Tuesday, April 6, 2010

Eros (3rd of the Four Loves)

By Eros I mean of course that state which we call "being in love"; or, if you prefer, that kind of lovesleepless-in-seattle which lovers are "in".... 

Sexual desire, without Eros, wants it, the thing in itself; Eros wants the Beloved. The thing is a sensory pleasure; that is, an event occurring within one’s own body. We use a most unfortunate idiom when we say, of a lustful man prowling the streets, at he “wants a woman.” Strictly speaking, a woman is just what he does not want. He wants a pleasure for which a woman happens to be the necessary piece of apparatus.
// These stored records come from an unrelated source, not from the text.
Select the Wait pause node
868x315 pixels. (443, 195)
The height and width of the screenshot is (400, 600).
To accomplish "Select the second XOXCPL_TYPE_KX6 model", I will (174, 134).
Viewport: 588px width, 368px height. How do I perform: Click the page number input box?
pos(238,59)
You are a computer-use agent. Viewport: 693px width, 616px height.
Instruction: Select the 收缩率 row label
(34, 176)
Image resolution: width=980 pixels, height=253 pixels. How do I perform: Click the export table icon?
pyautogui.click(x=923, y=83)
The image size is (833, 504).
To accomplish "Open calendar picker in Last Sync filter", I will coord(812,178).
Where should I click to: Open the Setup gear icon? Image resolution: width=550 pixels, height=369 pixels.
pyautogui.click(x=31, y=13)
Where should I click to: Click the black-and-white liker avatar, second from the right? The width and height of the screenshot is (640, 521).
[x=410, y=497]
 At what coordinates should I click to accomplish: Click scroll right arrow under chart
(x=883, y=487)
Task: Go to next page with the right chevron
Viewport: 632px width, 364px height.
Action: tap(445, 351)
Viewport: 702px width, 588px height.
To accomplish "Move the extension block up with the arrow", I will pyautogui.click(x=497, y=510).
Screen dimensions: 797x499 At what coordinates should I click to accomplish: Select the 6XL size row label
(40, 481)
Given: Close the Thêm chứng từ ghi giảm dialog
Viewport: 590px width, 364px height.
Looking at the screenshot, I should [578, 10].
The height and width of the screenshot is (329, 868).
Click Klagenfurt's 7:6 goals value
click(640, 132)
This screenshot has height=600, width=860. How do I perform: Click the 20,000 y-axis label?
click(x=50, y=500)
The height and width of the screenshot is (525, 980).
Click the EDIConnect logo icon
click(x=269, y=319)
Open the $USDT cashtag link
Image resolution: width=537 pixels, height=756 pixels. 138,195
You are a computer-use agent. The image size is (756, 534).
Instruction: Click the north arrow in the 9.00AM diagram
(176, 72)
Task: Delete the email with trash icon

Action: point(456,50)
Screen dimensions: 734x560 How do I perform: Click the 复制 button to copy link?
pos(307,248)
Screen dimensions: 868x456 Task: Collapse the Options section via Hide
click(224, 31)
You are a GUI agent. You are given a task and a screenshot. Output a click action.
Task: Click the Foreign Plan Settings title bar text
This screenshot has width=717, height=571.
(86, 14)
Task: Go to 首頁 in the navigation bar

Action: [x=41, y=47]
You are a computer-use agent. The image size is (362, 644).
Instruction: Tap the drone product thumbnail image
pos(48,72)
How much he cares about the woman as such may be gauged by his attitude to her five minutes after fruition (one does not keep the carton after one has smoked the cigarettes). Now Eros makes a man really want, not a woman, but one particular woman. In some mysterious but quite indisputable fashion the lover desires the Beloved herself, not the pleasure she can give.

C.S. Lewis, The Four Loves (1960; Harcourt Brace: 1991) 91, 94.

1 comment:

  1. After our little Easter weekend break, today I'm returning the daily readings back to The Four Loves.

    To be honest, this is not striking me as Lewis at his best. I know this is one of his most popular works, but I don't understand why that is. Maybe it's just how the book is written for men as in males only -- given the topic I find that to be odd. I may be too much of an egalitarian to appreciate the era in which Lewis was writing. I'm not sure. I'm trying very hard to read it carefully, but this book does not grip me the way Lewis' other writings do.

    Anyone else have thoughts on this? How do you find The Four Loves compared to other Lewis books?